Lichamelijk verval speelde en speelt ook op wel drie manieren een rol bij Daniël: astma heeft hem verschillende keren aan de rand van de dood gebracht. Deze psychosomatische (‘ingebeelde’) ziekte kwelt hem sinds de dood van zijn kind. Wanneer hij bij zijn eerste seksuele contact syfilis oploopt (‘Ik rook dat ze rot was’), maakt dat een diepe indruk op hem. En
| |
| |
tenslotte is er de oogkwaal, die hij zelf als de bron van zijn eenzaamheid beschouwt: ‘Ik ben vroeger altijd eenzaam geweest.

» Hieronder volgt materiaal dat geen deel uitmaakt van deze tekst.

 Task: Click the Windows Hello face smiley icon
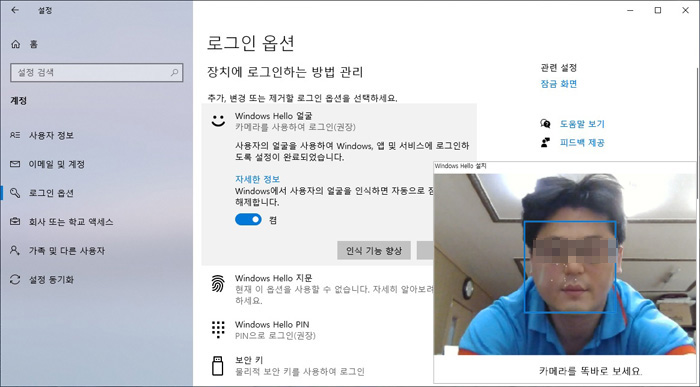click(x=218, y=121)
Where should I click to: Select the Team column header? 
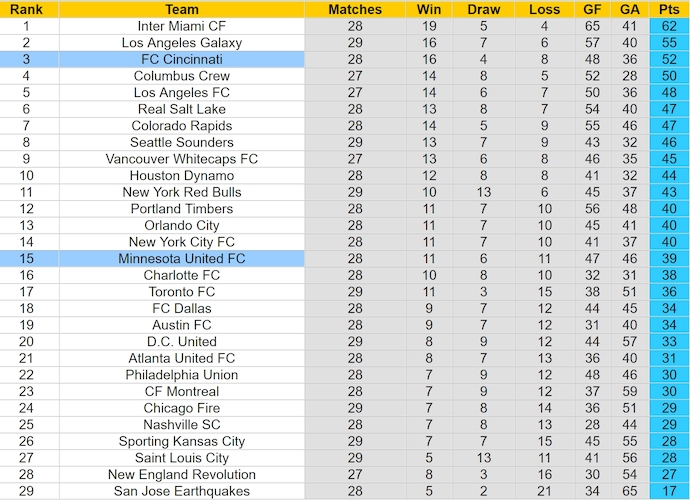pyautogui.click(x=182, y=9)
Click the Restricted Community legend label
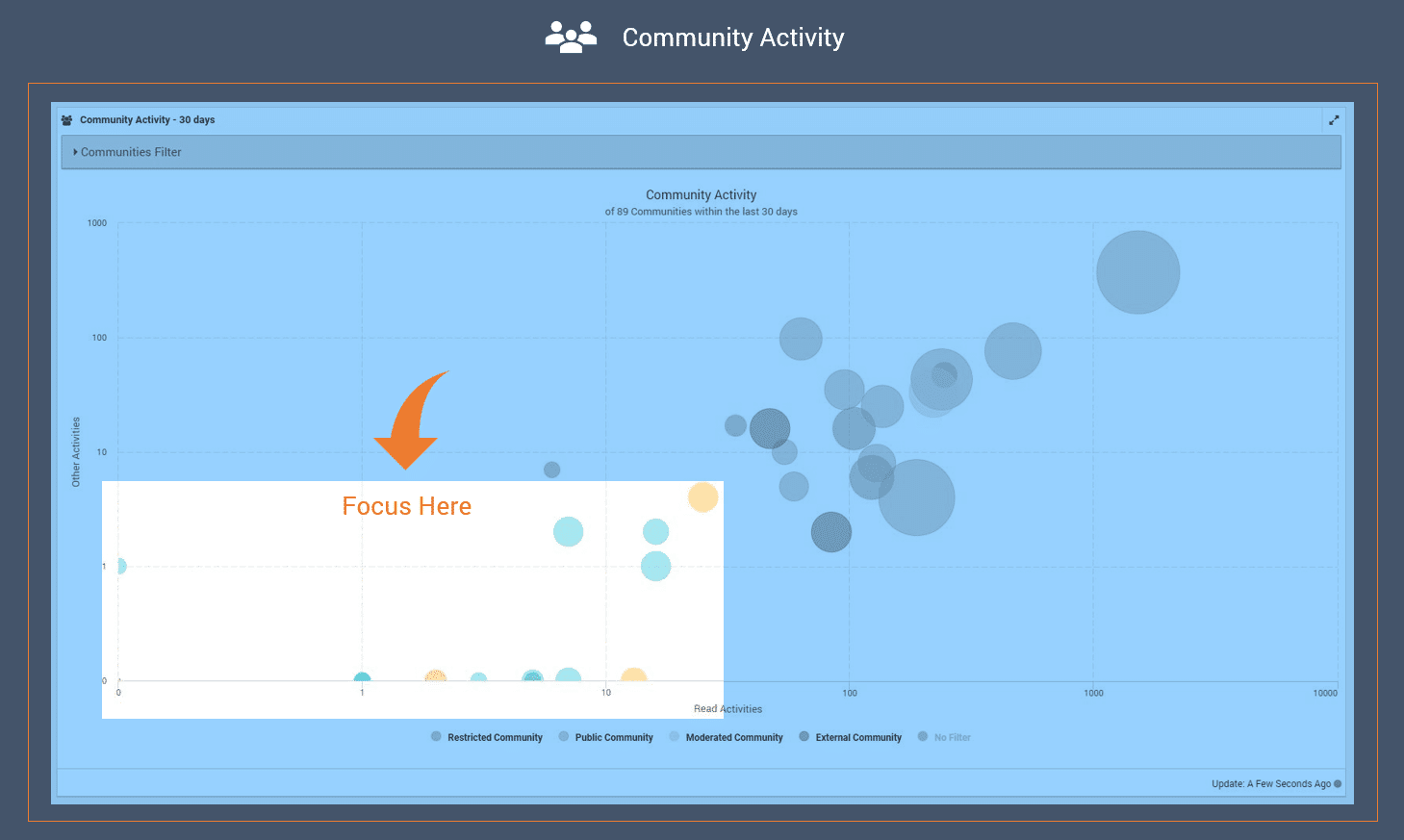The height and width of the screenshot is (840, 1404). click(x=495, y=738)
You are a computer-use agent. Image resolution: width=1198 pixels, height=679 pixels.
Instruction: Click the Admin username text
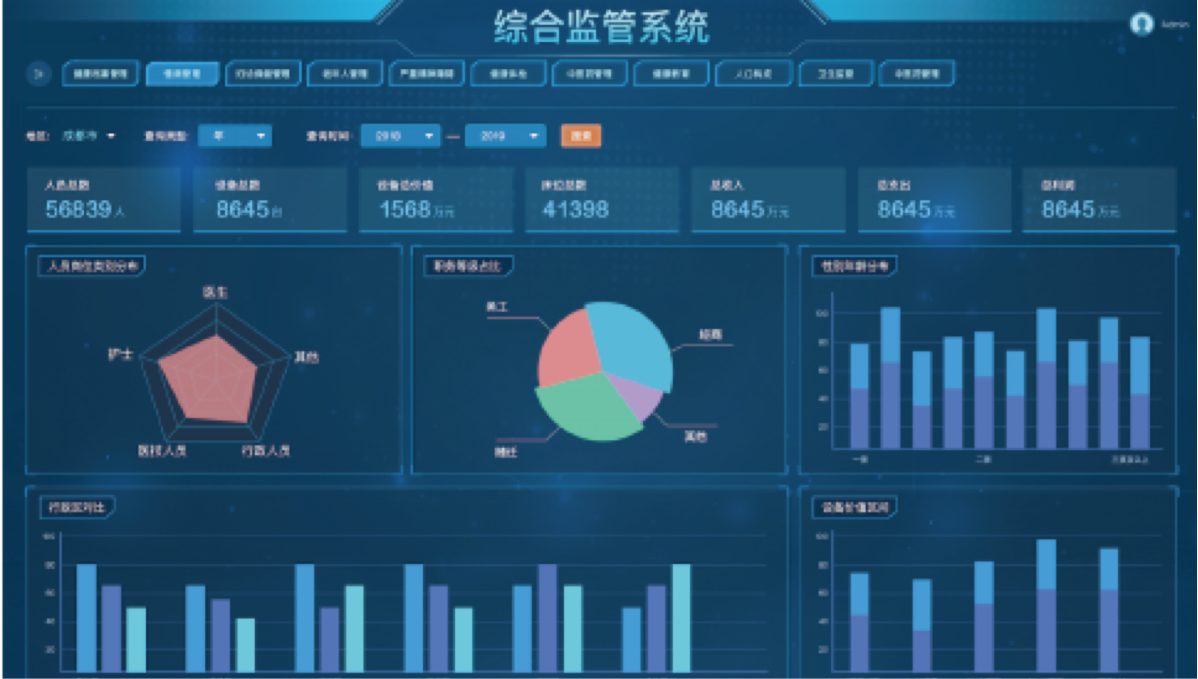point(1174,25)
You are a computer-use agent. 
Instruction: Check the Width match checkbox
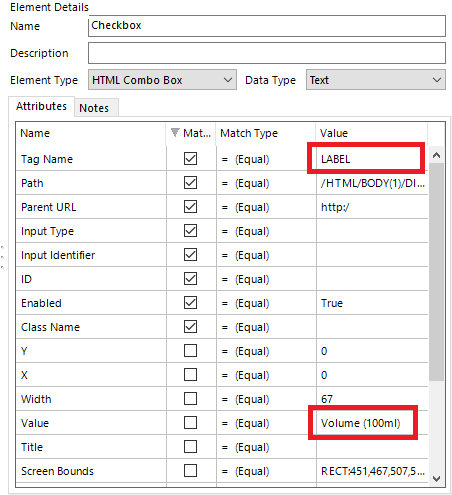pyautogui.click(x=190, y=399)
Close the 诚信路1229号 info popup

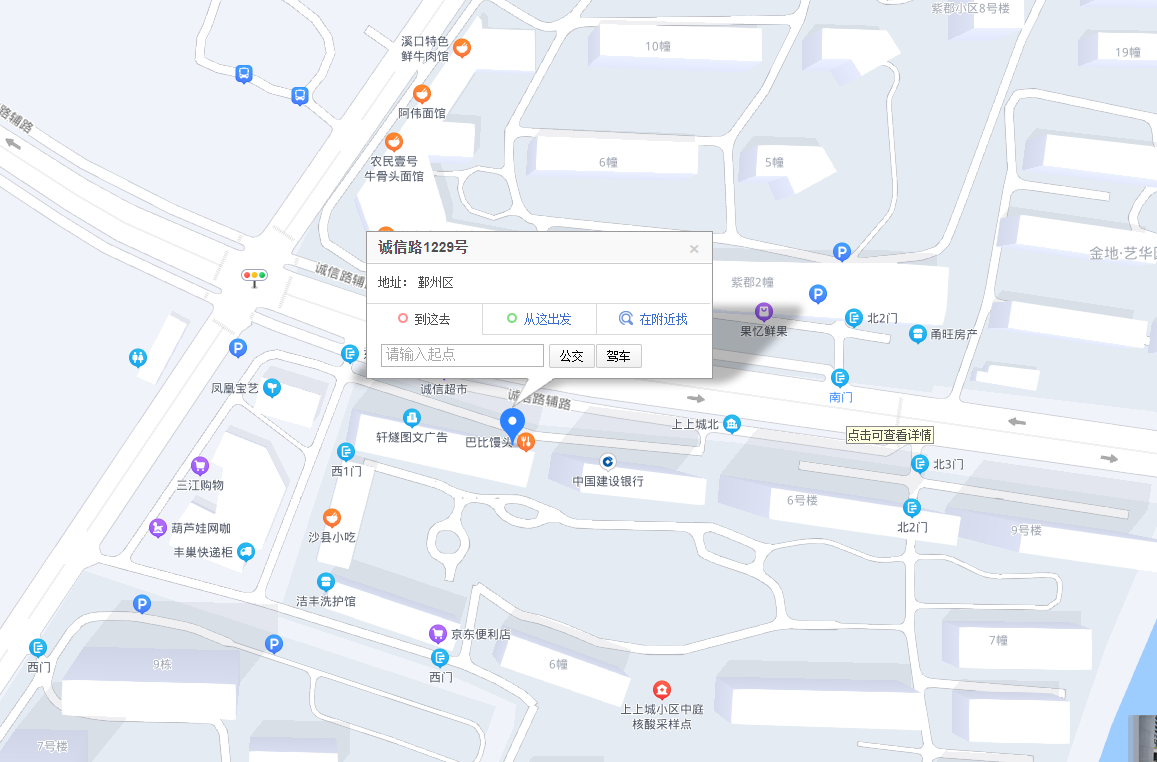694,249
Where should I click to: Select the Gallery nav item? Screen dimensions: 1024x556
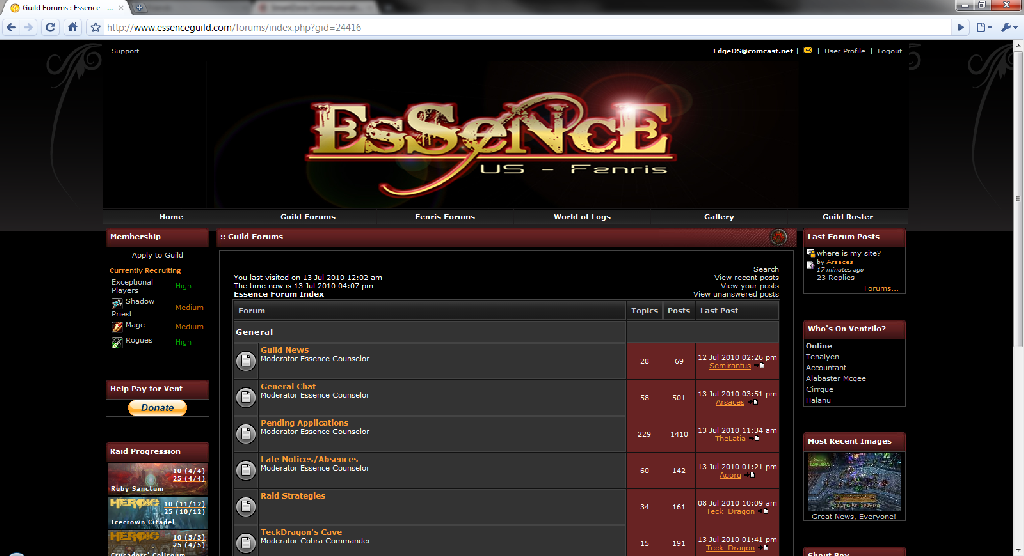pyautogui.click(x=719, y=216)
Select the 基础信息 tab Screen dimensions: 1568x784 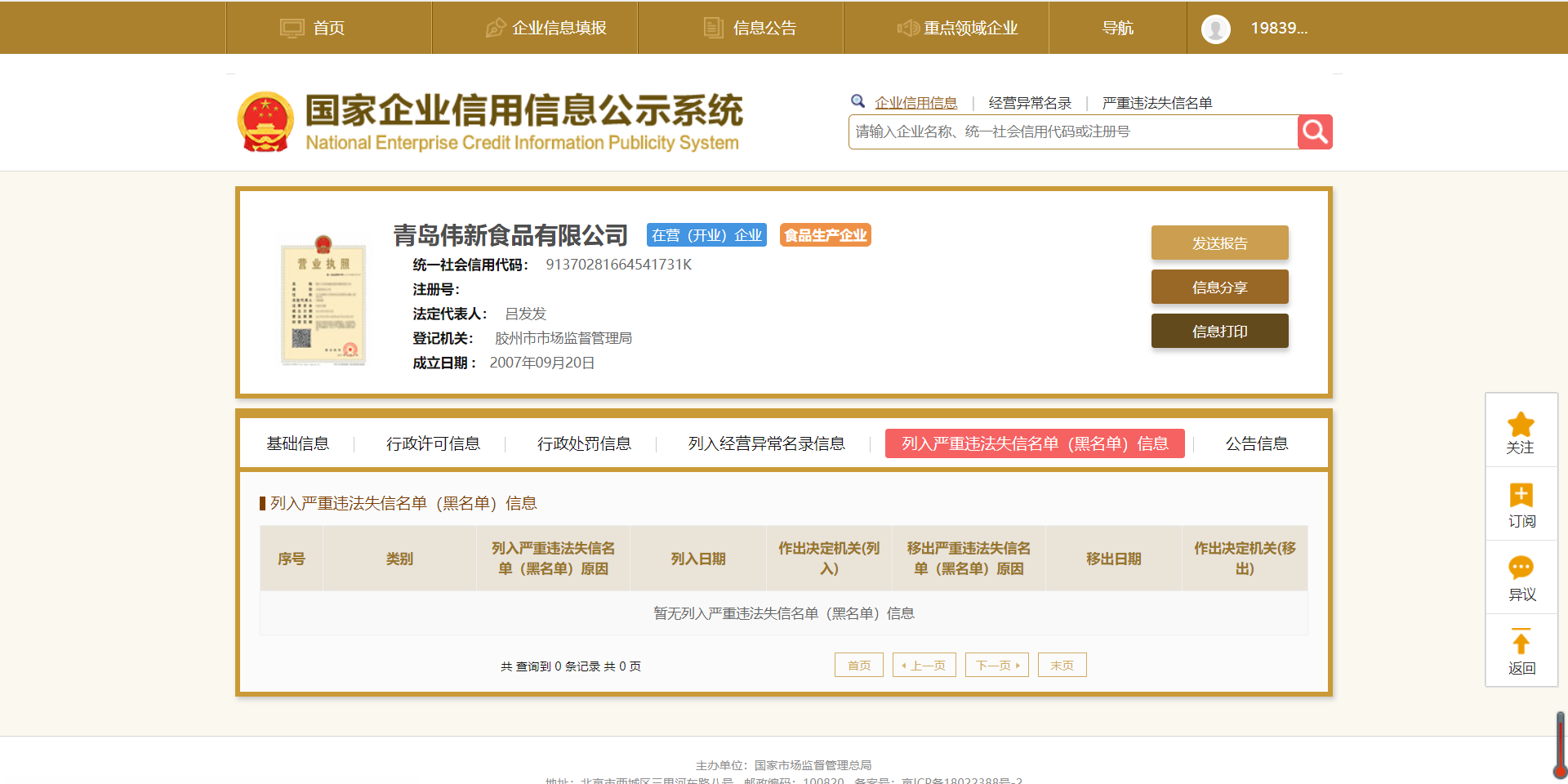coord(297,443)
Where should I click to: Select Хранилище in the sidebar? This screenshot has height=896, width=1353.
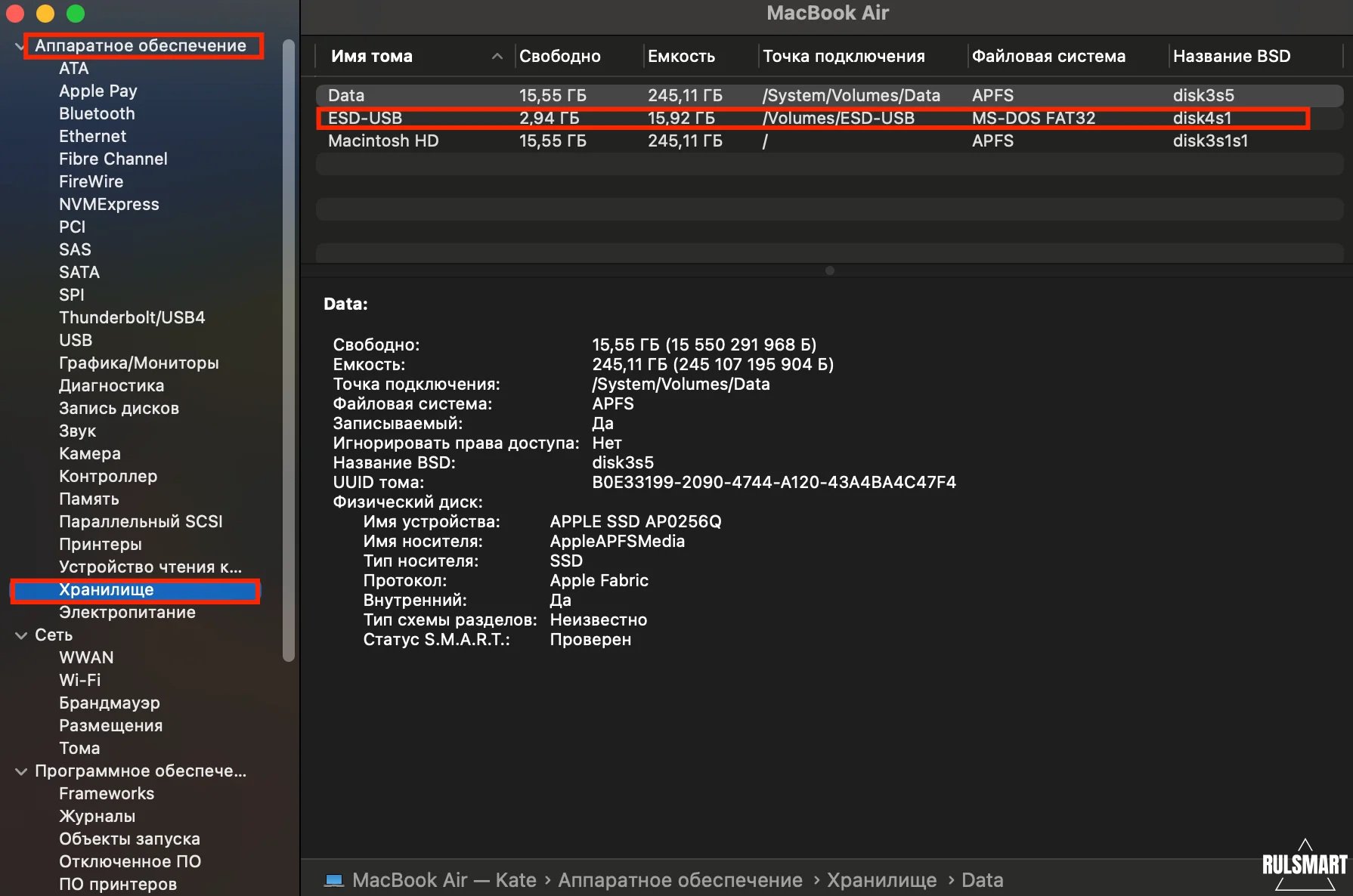[107, 590]
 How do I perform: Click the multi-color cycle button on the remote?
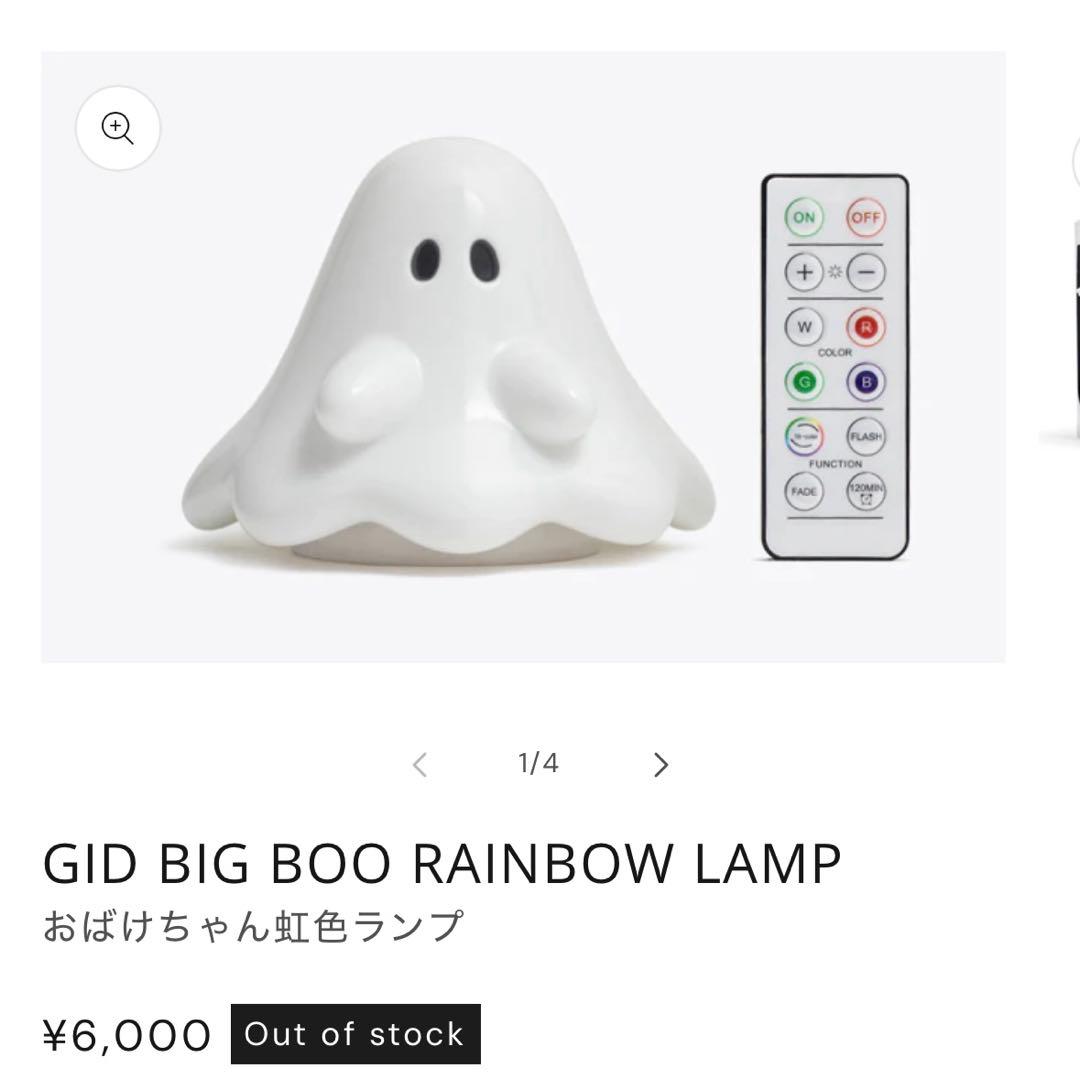[804, 437]
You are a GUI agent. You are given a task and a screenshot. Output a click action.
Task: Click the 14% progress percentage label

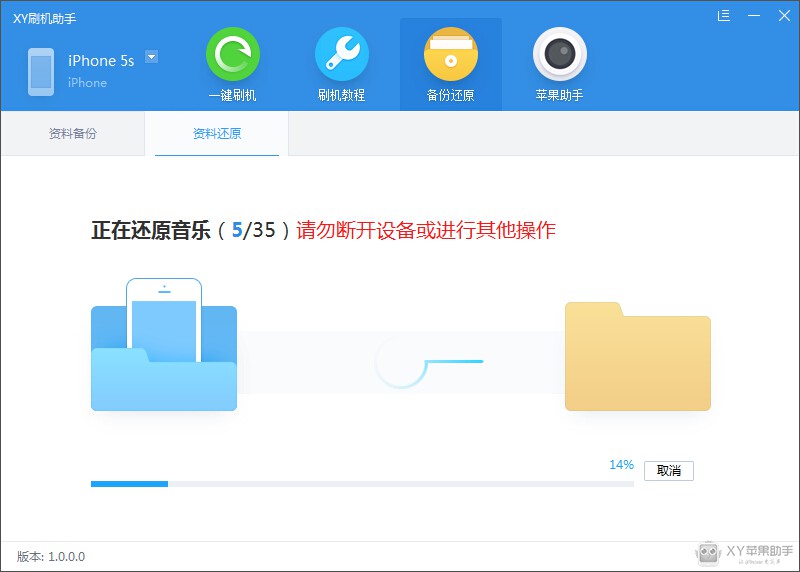pos(621,465)

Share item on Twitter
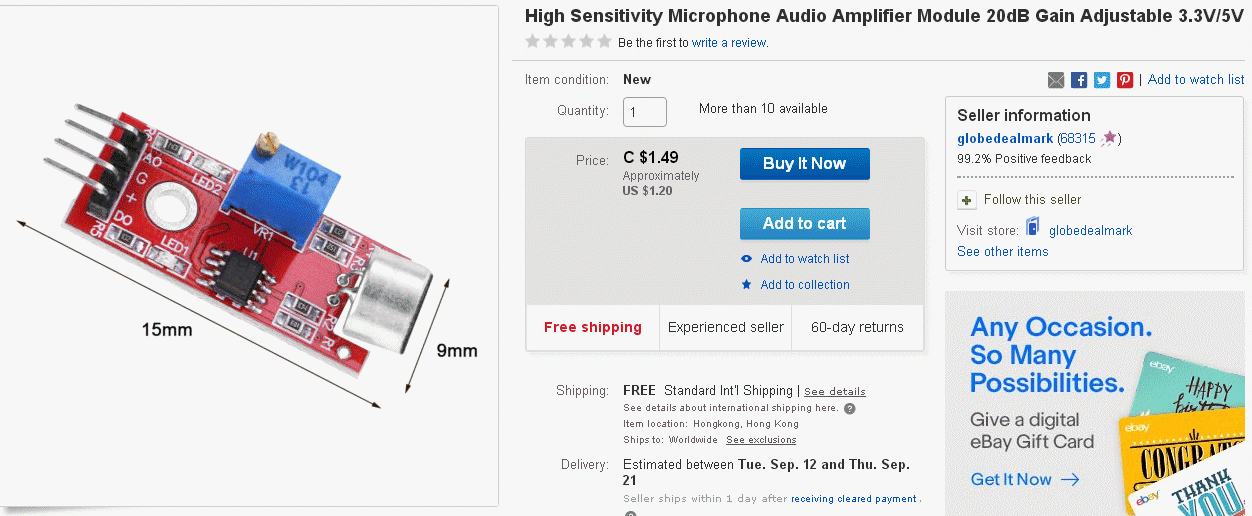(1102, 80)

Ik loenste als kind en daarom moest mijn goede oog met een zwarte lap afgedekt worden om het andere te leren richten. Iedereen keek langs mij heen [...]. Het was of er een onzichtbare muur voor mij opgetrokken was. Toen die lap later niet meer nodig was en ik ook geen bril meer op hoefde te hebben hield ik toch het gevoel dat de mensen mij niet aankeken. Dat hun blik ergens voor mijn ogen werd tegengehouden. Het zal wel gekomen zijn omdat ik ze zelf al niet meer aankeek. Ik was het niet gewend, ik was te lang eenzaam geweest.’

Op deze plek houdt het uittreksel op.